D-Fusion: Direct Preference Optimization for Aligning Diffusion Models with Visually Consistent Samples
This addresses the issue of visual inconsistency in fine-tuning diffusion models for better text-to-image generation, which is an incremental improvement for AI and creative applications.
The paper tackles the problem of misalignment between generated images and text prompts in diffusion models by introducing D-Fusion, a method to create visually consistent samples for direct preference optimization, resulting in improved alignment as demonstrated in experiments.

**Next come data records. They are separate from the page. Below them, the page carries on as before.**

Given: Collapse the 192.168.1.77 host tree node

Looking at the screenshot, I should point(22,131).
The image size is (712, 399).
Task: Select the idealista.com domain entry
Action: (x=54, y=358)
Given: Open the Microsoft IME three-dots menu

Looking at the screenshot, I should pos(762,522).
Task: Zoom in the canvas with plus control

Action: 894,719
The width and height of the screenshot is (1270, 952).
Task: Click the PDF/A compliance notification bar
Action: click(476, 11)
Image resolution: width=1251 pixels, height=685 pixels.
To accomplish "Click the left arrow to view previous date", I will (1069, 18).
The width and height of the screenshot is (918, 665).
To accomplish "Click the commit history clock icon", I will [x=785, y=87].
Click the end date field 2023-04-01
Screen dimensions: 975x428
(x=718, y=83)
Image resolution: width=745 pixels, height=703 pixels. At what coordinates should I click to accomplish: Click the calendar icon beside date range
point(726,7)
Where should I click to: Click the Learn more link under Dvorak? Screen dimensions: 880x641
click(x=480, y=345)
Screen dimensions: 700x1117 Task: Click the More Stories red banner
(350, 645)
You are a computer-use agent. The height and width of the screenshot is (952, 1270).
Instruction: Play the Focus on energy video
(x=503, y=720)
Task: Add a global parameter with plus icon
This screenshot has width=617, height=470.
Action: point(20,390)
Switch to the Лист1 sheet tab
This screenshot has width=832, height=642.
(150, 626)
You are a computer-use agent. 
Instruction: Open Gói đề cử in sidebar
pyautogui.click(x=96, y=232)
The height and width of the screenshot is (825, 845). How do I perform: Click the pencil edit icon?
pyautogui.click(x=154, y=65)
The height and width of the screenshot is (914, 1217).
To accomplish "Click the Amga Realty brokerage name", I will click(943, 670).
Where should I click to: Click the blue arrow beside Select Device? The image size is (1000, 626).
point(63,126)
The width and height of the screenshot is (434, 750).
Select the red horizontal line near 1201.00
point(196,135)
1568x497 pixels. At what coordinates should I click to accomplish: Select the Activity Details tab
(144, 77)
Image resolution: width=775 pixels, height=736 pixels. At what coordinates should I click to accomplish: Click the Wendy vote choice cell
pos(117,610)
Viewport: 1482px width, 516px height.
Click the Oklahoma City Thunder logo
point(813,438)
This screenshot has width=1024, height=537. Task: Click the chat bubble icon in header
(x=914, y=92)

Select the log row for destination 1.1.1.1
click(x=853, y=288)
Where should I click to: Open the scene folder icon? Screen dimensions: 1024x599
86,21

The practical applications of diffusion models have been limited by the misalignment between generated images and corresponding text prompts. Recent studies have introduced direct preference optimization (DPO) to enhance the alignment of these models. However, the effectiveness of DPO is constrained by the issue of visual inconsistency, where the significant visual disparity between well-aligned and poorly-aligned images prevents diffusion models from identifying which factors contribute positively to alignment during fine-tuning. To address this issue, this paper introduces D-Fusion, a method to construct DPO-trainable visually consistent samples. On one hand, by performing mask-guided self-attention fusion, the resulting images are not only well-aligned, but also visually consistent with given poorly-aligned images. On the other hand, D-Fusion can retain the denoising trajectories of the resulting images, which are essential for DPO training. Extensive experiments demonstrate the effectiveness of D-Fusion in improving prompt-image alignment when applied to different reinforcement learning algorithms.